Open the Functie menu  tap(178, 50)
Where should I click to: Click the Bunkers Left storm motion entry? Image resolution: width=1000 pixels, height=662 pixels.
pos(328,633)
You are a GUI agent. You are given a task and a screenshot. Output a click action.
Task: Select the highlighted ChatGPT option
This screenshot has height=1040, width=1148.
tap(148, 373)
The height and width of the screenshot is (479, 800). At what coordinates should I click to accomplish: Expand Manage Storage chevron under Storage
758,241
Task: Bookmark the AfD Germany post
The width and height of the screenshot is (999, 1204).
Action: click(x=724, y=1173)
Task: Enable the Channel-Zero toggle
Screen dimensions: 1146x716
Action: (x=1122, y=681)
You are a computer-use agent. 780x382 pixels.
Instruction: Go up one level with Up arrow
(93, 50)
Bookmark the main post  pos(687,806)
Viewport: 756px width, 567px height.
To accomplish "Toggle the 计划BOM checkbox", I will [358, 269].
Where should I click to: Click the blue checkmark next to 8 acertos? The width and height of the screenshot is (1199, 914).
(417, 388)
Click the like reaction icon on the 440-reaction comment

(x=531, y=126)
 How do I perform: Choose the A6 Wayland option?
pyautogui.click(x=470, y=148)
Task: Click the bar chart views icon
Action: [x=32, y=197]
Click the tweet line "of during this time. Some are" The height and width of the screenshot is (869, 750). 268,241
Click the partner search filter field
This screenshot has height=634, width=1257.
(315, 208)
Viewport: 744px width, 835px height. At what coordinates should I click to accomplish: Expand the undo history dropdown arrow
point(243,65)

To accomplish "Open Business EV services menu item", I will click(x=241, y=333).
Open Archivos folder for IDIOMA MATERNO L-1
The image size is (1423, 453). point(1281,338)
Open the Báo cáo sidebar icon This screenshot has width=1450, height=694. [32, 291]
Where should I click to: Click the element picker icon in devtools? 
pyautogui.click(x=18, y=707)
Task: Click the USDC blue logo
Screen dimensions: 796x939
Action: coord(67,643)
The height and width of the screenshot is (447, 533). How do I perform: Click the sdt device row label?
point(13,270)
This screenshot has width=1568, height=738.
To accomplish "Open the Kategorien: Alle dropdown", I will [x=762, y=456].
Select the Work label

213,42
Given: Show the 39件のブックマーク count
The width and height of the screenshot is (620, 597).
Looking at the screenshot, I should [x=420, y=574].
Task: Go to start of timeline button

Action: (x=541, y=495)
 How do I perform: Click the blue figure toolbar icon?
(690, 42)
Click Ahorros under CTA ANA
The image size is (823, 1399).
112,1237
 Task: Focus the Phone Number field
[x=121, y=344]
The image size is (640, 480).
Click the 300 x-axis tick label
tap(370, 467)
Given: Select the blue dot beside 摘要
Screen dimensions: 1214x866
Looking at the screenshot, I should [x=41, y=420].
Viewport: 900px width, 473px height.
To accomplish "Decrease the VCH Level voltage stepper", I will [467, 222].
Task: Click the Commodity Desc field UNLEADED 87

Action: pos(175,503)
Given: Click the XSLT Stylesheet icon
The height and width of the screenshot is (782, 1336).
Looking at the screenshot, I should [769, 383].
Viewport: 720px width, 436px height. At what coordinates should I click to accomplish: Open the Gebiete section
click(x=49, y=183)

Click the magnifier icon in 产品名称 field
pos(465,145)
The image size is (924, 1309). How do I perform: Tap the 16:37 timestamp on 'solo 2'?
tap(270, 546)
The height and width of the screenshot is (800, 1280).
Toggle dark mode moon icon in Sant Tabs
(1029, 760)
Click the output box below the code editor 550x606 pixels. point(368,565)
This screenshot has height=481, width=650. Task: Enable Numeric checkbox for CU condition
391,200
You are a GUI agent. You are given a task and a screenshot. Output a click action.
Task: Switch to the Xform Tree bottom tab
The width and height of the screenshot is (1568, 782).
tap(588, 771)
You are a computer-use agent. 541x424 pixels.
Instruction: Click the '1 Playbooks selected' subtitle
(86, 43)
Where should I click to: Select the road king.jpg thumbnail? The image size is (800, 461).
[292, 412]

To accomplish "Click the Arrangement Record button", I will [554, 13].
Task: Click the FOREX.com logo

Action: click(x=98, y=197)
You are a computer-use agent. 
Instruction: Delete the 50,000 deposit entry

********************

What the task asks – In the entries, find the line containing "You are a computer-use agent. 541x424 pixels." and output it and all remaining lines exactly.

Response to this task –
You are a computer-use agent. 541x424 pixels.
Instruction: Click the '1 Playbooks selected' subtitle
(86, 43)
Where should I click to: Select the road king.jpg thumbnail? The image size is (800, 461).
[292, 412]

To accomplish "Click the Arrangement Record button", I will [554, 13].
Task: Click the FOREX.com logo

Action: click(x=98, y=197)
You are a computer-use agent. 
Instruction: Delete the 50,000 deposit entry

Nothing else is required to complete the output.